Cone Photoreceptors in Diabetic Patients

Affiliations

Cone Photoreceptors in Diabetic Patients

Ann E Elsner et al. Front Med (Lausanne). .

Abstract

Purpose: Cones in diabetic patients are at risk due to metabolic and vascular changes. By imaging retinal vessel modeling at high magnification, we reduced its impact on cone distribution measurements. The retinal vessel images and retinal thickness measurements provided information about cone microenvironment.

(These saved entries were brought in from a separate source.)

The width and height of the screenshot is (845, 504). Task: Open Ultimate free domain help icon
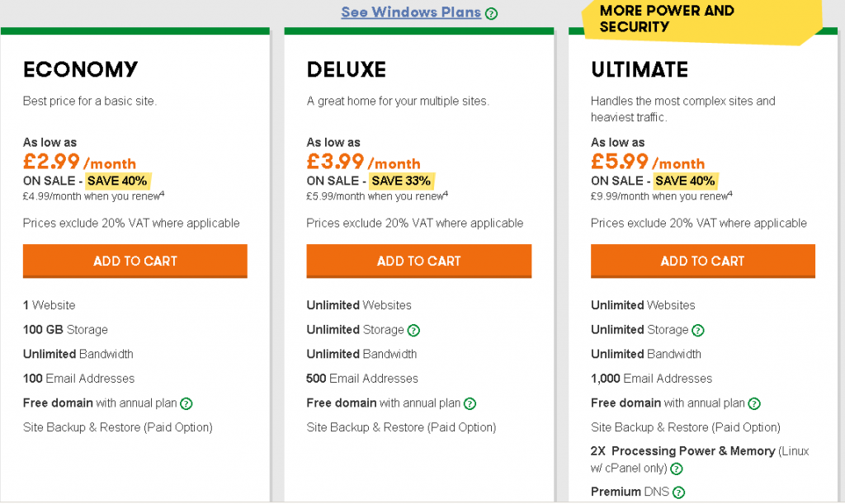(754, 403)
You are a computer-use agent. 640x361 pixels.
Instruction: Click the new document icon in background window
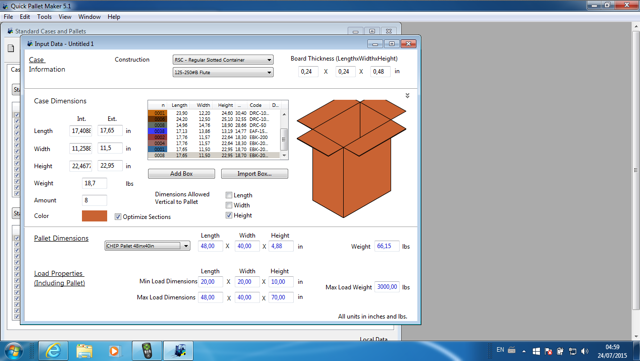click(x=11, y=48)
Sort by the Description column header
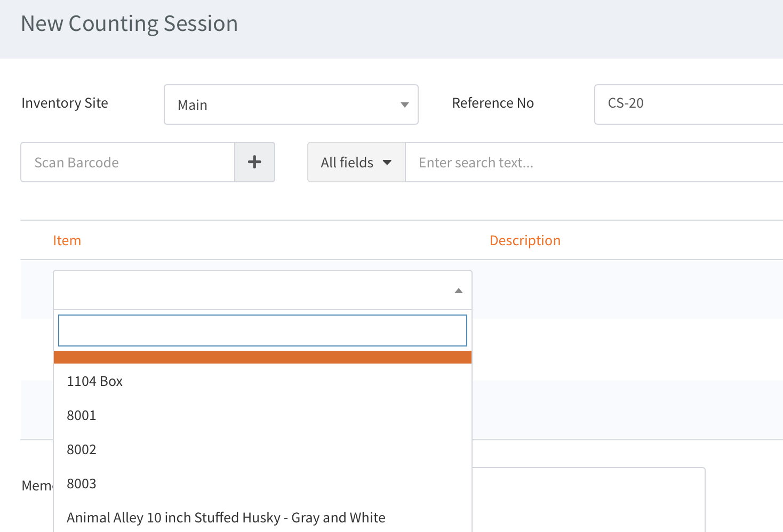This screenshot has height=532, width=783. click(525, 240)
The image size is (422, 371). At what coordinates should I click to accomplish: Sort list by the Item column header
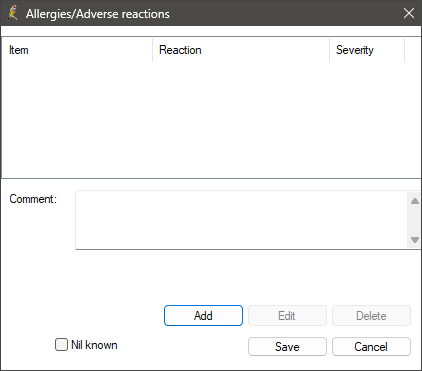click(77, 50)
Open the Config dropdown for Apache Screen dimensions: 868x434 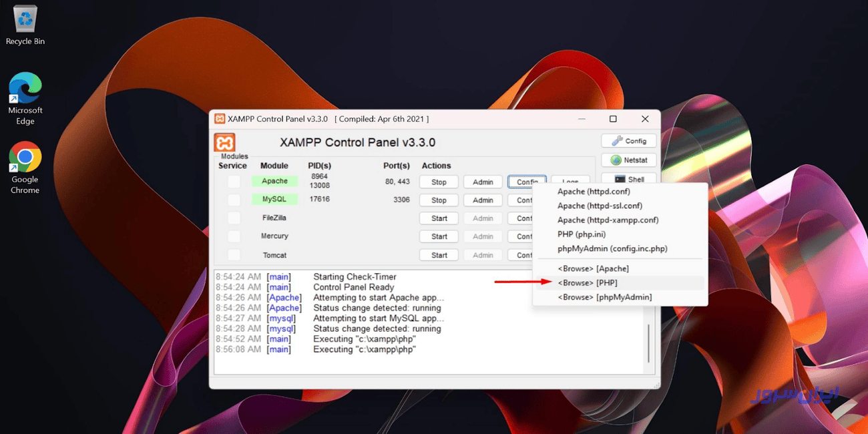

Methods: We compared cone data in 10 diabetic subjects (28-78 yr) to our published norms from 36 younger and 10 older controls. All subjects were consented and tested in a manner approved by the Indiana University Institutional Review Board, which adhered to the Declaration of Helsinki. Custom adaptive optics scanning laser ophthalmoscopy (AOSLO) was used to image cones and retinal microcirculation. We counted cones in a montage of foveal and temporal retina, using four non-contiguous samples within 0.9-7 deg that were selected for best visibility of cones and least pathology. The data were fit with a two parameter exponential model: ln(cone density) = a * microns eccentricity + b. These results were compared to retinal thickness measurements from SDOCT.

Results: Diabetic cone maps were more variable than in controls and included patches, or unusually bright and dark cones, centrally and more peripherally. Model parameters and total cones within the central 14 deg of the macula differed across diabetic patients. Total cones fell into two groups: similar to normal for 5 vs. less than normal for 2 of 2 younger diabetic subjects and 3 older subjects, low but not outside the confidence limits. Diabetic subjects had all retinal vascular remodeling to varying degrees: microaneurysms; capillary thickening, thinning, or bends; and vessel elongation including capillary loops, tangles, and collaterals. Yet SD-OCT showed that no diabetic subject had a Total Retinal Thickness in any quadrant that fell outside the confidence limits for controls.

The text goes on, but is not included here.